Having already revived Omega and Blancpain, Biver’s strategy was to put the “fusion” theme into overdrive with the all-new and audacious Big Bang — a watch that quickly won countless awards and attracted scores of rich and famous buyers. Then, three years after the Big Bang launched, LVMH completed negotiations with Biver and Crocco to buy Hublot for 12 times its 2007-08 earnings before interest and tax — an amount estimated to have been in excess of SFr450mn.
For the next decade or more, it seemed that Hublot could do no wrong as it launched model after model of the Big Bang, featuring such diverse materials as carbon fibre, bulletproof cermet composite, its own King and Magic gold, sapphire, titanium, aluminium, ceramic, and more.
Some were encased in diamonds and some were engraved with tattoo motifs. Others had embroidered dials, while some incorporated denim and others served as showcases for Hublot’s own, often complex, in-house movements.
Just as extensive was the list of brand ambassadors, from pop band Depeche Mode to sprinter Usain Bolt, artist Takashi Murakami, pianist Lang Lang, Agnelli family scion Lapo Elkann, and an assortment of golfers, skiers, yacht racers, athletes, and polo players.
In 2012, Biver stepped down as Hublot chief executive, handing the reins to his prodigy Ricardo Guadalupe, who remained in charge until September last year, when he was replaced by Tornare. Just six months earlier, Tornare had been called in to head Tag Heuer, having successfully rebooted Zenith between 2017 and 2023. Tornare’s track record with LVMH — and during his previous 17 years with Richemont-owned Vacheron Constantin — identifies him as both a safe pair of hands and someone with a talent for refocusing a brand’s direction.
“Mr Crocco was the first to talk about fusion; Jean-Claude Biver made Hublot a very modern, very marketing-orientated brand, and Ricardo worked on the verticalisation of movement development and the overall watchmaking aspect,” says Tornare. “There is still a way to go to take the best of those three periods in order to make Hublot a really key player for the coming 20 years and more.”

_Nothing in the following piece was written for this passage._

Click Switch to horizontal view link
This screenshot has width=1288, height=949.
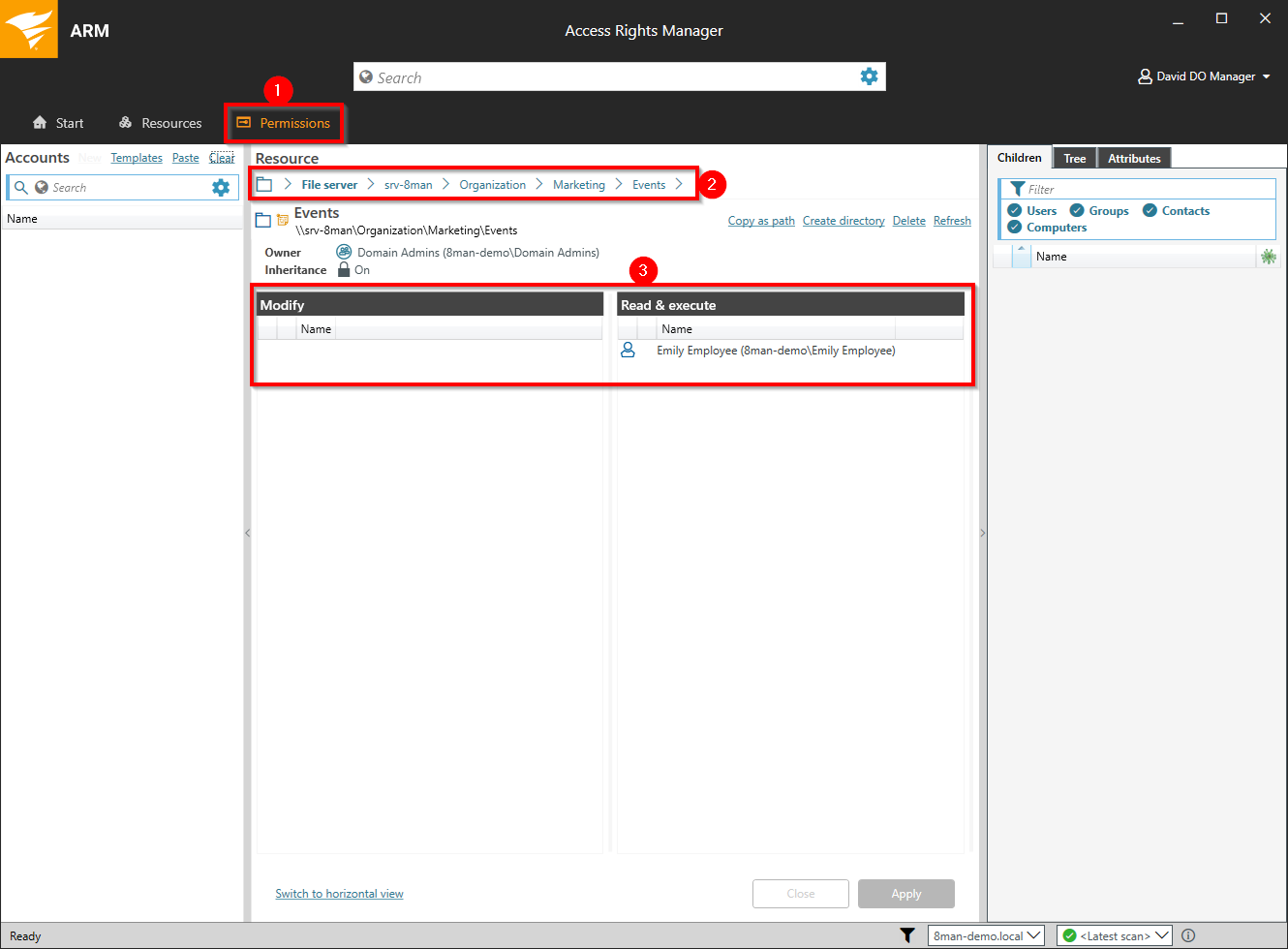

Danny Shahid, proprietor of Mayfair-based Diamond Watches London, says it is a strategy that could provide the fillip Hublot needs. “I definitely agree that it has previously made way too many limited editions,” says Shahid. He believes that, if Tornare focuses on movements and smaller case sizes, the brand can thrive again.
“We do see a market for Hublot, but mainly for earlier versions with precious metal cases — not so much for Big Bangs made from coloured ceramics and so on. The watch world has changed in the 20 years since the Big Bang was launched. A lot of people just don’t think that look is cool these days.”